- Location: Preiļi Municipality, Latgale, Latvia,
- Nearest city: Preiļi
- Coordinates: 56°16′17″N 26°51′30″E﻿ / ﻿56.27139°N 26.85833°E
- Area: 27.69 km^{2} (10.69 sq mi)
- Established: 2004

= Kaučers Protected Landscape =

Protected landscape area

Kaučers Protected Landscape is located in Rušona Parish, Preiļi Municipality in the Latgale region of Latvia. The area is named after Lake Kaučers, which is located in the center of the protected area.

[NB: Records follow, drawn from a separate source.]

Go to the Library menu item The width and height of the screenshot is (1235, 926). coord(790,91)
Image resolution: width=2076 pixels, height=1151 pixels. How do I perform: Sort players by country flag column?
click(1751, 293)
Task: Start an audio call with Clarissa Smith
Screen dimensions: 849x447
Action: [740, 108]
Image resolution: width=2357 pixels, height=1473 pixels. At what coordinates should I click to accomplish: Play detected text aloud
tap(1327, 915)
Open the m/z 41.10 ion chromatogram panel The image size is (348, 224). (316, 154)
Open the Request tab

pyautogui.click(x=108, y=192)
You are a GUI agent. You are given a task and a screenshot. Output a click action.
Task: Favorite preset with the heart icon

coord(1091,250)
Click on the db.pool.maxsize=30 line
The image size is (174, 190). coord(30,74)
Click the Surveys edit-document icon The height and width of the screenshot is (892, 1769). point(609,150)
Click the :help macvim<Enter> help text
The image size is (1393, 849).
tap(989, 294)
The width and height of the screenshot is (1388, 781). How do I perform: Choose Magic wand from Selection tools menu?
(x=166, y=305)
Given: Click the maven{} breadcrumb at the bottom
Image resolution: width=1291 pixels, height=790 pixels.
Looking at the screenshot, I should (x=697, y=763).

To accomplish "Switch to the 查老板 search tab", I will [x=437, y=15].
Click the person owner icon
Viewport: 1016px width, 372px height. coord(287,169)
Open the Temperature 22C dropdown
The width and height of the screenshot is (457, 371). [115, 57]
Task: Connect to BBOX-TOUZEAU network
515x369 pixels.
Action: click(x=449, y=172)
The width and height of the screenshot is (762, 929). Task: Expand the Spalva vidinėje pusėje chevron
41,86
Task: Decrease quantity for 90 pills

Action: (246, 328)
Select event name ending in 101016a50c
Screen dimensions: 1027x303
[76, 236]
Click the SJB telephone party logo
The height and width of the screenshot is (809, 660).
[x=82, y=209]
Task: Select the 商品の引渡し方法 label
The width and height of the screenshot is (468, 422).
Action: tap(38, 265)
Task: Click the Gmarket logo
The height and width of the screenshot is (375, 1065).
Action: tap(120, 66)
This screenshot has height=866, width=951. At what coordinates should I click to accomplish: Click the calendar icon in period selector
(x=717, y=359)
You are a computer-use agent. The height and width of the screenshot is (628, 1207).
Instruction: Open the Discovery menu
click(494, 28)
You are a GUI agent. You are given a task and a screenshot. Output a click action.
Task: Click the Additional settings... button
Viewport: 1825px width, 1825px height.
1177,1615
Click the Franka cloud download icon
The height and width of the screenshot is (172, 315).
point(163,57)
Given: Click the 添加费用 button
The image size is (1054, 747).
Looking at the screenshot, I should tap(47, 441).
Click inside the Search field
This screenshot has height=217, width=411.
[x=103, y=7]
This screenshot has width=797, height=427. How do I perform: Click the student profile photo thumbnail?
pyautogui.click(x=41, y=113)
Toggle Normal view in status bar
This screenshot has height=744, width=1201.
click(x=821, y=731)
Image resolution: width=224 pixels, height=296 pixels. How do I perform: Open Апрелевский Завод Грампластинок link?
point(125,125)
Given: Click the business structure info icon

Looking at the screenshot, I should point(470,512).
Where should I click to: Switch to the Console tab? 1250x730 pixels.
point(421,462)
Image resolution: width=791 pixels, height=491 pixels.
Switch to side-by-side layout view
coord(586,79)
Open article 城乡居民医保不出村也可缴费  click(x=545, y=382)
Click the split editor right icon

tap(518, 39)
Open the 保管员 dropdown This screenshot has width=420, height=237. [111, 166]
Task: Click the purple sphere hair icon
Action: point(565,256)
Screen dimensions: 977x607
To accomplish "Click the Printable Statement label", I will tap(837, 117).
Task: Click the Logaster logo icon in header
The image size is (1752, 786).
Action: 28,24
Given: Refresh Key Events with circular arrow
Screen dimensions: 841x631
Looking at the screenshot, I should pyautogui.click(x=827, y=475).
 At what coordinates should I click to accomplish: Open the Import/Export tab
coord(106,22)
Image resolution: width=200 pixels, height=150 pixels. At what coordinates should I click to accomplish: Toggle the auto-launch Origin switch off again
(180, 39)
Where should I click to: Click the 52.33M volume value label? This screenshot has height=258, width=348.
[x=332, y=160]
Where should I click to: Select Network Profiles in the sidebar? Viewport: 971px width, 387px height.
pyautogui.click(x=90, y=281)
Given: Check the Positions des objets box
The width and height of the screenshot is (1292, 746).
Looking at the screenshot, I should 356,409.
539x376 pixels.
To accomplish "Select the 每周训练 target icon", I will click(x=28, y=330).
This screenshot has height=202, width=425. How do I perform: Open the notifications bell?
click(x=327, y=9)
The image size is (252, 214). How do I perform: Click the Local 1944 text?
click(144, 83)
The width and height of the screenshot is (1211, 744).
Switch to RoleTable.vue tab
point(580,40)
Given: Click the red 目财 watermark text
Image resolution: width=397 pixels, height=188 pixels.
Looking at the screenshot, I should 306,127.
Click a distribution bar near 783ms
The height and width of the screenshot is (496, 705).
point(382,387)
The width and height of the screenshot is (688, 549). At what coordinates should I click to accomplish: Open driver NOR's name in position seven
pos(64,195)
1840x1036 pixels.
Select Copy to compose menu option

There are six other lakes in the protected area: Lake Baiba, Esereits, Limins, Meirauka, Salmejs and Lake Stupon. The state highway V742 (Preiļi – Gaiļmuiža – Feimaņi) passes through the northern part of the territory. Next to it is Gaiļmuiža. This is an Natura 2000 site.

== Flora ==
There are a large number of protected plant species in the area: slender naiad (Najas flexilis), three-ranked spear-moss (Pseudocalliergon trifarium), wideleaf tortula moss (Tortula latifolia), yellow foxglove (Digitalis grandiflora).

== Fauna ==
Protected fauna species in the area include beetle ( Graphoderus bilineatus), large copper butterfly (Lycaena dispar), Geyer's whorl snail (Vertigo geyeri), Northern crested newt (Triturus cristatus), sand lizard (Lacerta agilis), corncrake (Crex crex), black woodpecker (Dryocopus martius), grey-headed woodpecker (Picus canus).